Text
This section provides structured, opinionated learning paths for eight distinct career tracks in systems engineering. Each roadmap is designed to be actionable: it sequences topics in dependency order, recommends specific books and papers rather than vague categories, specifies concrete lab milestones, and defines measurable progression criteria. The roadmaps are calibrated for practitioners with existing programming experience who want to develop genuine systems depth, not surface familiarity.

The underlying philosophy is that systems knowledge is hierarchical and sequential. Attempting to learn container internals without understanding namespaces, or distributed consensus without understanding clocks and ordering, produces cargo-cult knowledge that fails under novel conditions. Each roadmap therefore enforces prerequisite sequencing rather than allowing arbitrary topic selection.

Prerequisites

This is a meta-section that synthesizes the entire archive. There are no hard prerequisites for reading the overview, but completing the relevant roadmap requires the prerequisites specified within each track.

Tasks and exercises
- a) Reproduce the passage on systems engineering roadmaps between "This section provides" and "arbitrary topic selection.", inclusive.
- b) Continue the passage on systems engineering roadmaps, picking up after its final sentence.

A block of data
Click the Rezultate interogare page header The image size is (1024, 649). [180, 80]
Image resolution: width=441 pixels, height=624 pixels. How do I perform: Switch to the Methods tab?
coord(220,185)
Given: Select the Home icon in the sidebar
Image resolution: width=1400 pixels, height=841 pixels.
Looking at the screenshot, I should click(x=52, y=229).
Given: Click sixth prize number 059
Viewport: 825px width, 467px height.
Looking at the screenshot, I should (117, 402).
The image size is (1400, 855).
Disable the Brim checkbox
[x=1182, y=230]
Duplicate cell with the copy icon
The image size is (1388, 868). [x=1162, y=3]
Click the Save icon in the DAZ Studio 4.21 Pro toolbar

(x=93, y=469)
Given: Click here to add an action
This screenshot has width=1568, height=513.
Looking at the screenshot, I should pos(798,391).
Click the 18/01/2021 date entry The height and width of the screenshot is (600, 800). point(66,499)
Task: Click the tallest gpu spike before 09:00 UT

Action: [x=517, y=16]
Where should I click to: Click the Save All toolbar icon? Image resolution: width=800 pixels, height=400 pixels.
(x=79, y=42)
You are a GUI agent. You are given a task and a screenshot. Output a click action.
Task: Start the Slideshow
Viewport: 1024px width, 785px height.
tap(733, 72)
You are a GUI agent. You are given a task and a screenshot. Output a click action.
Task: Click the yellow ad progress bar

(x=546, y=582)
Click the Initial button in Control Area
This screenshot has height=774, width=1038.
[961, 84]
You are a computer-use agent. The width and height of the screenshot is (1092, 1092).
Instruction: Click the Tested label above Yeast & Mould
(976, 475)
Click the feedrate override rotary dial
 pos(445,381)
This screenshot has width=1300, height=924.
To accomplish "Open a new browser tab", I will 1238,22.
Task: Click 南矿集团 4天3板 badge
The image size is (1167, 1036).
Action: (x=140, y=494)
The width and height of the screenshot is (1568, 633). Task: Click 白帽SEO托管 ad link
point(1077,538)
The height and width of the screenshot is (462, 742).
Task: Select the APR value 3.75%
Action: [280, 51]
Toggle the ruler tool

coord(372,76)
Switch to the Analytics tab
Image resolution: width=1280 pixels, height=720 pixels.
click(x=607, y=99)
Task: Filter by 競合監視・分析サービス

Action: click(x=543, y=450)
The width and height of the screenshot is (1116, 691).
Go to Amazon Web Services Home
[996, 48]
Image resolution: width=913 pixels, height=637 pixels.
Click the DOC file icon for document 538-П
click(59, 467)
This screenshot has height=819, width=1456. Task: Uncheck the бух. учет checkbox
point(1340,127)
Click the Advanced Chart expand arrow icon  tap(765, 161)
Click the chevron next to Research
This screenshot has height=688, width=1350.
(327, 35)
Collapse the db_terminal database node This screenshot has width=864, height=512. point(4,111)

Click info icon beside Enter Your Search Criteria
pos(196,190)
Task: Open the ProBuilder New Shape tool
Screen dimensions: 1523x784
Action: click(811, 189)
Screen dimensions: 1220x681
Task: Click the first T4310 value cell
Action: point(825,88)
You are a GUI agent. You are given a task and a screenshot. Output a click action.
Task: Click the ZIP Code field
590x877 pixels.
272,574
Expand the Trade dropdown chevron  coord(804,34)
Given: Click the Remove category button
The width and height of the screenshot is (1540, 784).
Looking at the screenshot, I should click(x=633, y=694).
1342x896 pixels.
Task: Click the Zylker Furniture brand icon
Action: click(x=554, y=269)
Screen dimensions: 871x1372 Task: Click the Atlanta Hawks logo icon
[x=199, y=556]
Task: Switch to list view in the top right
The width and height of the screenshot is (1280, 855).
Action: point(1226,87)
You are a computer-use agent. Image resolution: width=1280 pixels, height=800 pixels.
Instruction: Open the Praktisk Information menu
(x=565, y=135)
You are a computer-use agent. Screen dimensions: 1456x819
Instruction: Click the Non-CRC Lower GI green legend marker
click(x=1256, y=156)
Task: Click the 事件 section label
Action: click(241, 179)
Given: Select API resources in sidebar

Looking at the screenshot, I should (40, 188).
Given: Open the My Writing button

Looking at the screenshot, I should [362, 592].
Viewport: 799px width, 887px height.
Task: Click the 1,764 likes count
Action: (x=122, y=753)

In response
- a)
This section provides structured, opinionated learning paths for eight distinct career tracks in systems engineering. Each roadmap is designed to be actionable: it sequences topics in dependency order, recommends specific books and papers rather than vague categories, specifies concrete lab milestones, and defines measurable progression criteria. The roadmaps are calibrated for practitioners with existing programming experience who want to develop genuine systems depth, not surface familiarity.

The underlying philosophy is that systems knowledge is hierarchical and sequential. Attempting to learn container internals without understanding namespaces, or distributed consensus without understanding clocks and ordering, produces cargo-cult knowledge that fails under novel conditions. Each roadmap therefore enforces prerequisite sequencing rather than allowing arbitrary topic selection.

- b)
Learning Objectives

Upon completing this section, the reader will be able to:

  1. Select the appropriate learning roadmap for their current background and career goals
  2. Identify their current position on the roadmap and what prerequisites they are missing
  3. Locate specific book recommendations, paper reading lists, and online resources for each topic
  4. Identify open-source projects appropriate for contribution at each skill level
  5. Assess their own progress using the objective skill metrics defined for each track

Architecture Overview: Eight Career Tracks

TRACK OVERVIEW AND RELATIONSHIPS
===================================

  ┌─────────────────────────────────────────────────────────────┐
  │              FOUNDATIONS (all tracks)                        │
  │   CSAPP (Patterson & Hennessy) + OSTEP + K&R C              │
  └──────────────────────────┬──────────────────────────────────┘
                             |
        ┌────────────────────┼────────────────────────┐
        |                    |                         |
        v                    v                         v
  ┌───────────┐       ┌────────────┐           ┌────────────┐
  │ TRACK 1   │       │  TRACK 2   │           │  TRACK 3   │
  │ Kernel/OS │       │ Distributed│           │ Perf Eng.  │
  │ Developer │       │ Systems    │           │            │
  └───────────┘       └────────────┘           └────────────┘
        |                    |                         |
        v                    v                         v
  ┌───────────┐       ┌────────────┐           ┌────────────┐
  │ TRACK 4   │       │  TRACK 5   │           │  TRACK 6   │
  │ Security  │       │ Systems    │           │ Embedded / │
  │ Research  │       │ Networking │           │ Real-Time  │
  └───────────┘       └────────────┘           └────────────┘
        |                    |
        v                    v
  ┌───────────┐       ┌────────────┐
  │ TRACK 7   │       │  TRACK 8   │
  │ Database  │       │ Platform / │
  │ Internals │       │ Cloud Inf. │
  └───────────┘       └────────────┘

PROGRESSION MODEL (each track)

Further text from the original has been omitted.